Being Polyamorous Doesn’t Mean I Have A Fear of Commitment (Well, Not Entirely Anyway)
One common attack non-monogamous people get is: "You're only 'poly' because you're afraid of commitment."
This is largely untrue because more often than not, their definition of commitment requires exclusivity, when this is not necessary.
But for some folks, like me, there is an element of truth in it.
Much of my avoidant tendencies come from coping mechanisms and strategies I've developed since childhood to protect myself from bad actors. It keeps people at arms length in an effort to maintain my safety. What the inner child lacks in dexterity and finesse it makes up for in vigilance and trigger happiness.

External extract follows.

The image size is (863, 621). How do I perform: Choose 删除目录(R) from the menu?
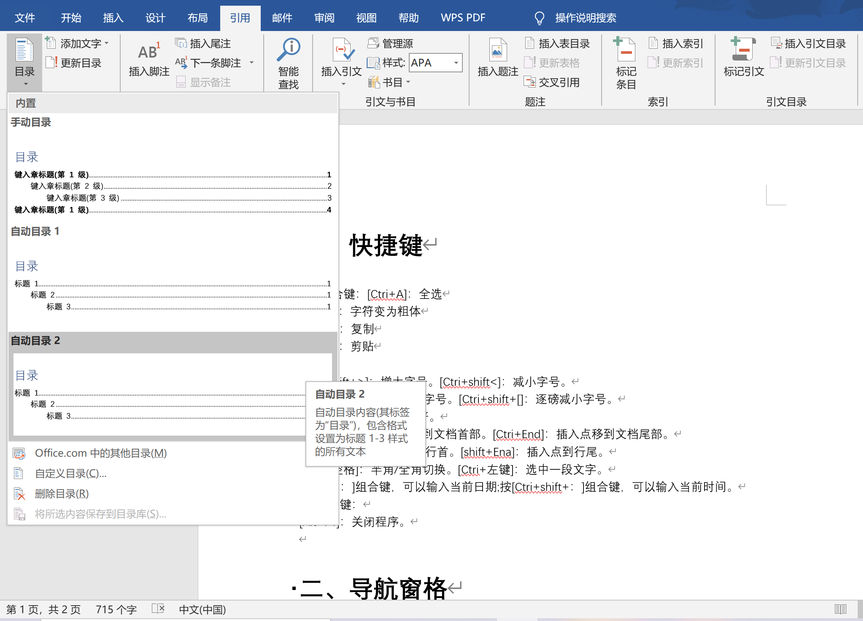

These protective behaviors work in an imprecise shotgun blast sort of way and I can honor those parts of myself, while also working to develop better strategies.
I'm sharing this because I think in trying to prove the haters wrong, a lot of non-monog folks feel we have to be held to higher standards because if we slip up, it's smoking gun proof that non-monogamy doesn't work or that we truly are just a bunch of unethical sluts at the end of the day.
It doesn't feel great knowing a flaw or "slip-up" is a detractor's "aha, see, I told you."
Being non-monogamous does not require being a saint. Practicing it doesn't require that we must become fully healed individuals first. I am both deeply committed to my partners - and still so very much afraid of it all. I fear the other shoe may drop. I fear I may be hurt and abandoned. I fear all my doubts about my self-worth will be proven true.
And yet, I push through because I've experienced such incredible amounts of growth and empowerment and contentment that I know I have helped cultivate for myself directly from my life choices. To hell with the detractors. They're going to think what they're going to think. We do not live for them.
So yeah, I have a fear of commitment. And I thrive under polyamory. Suck it.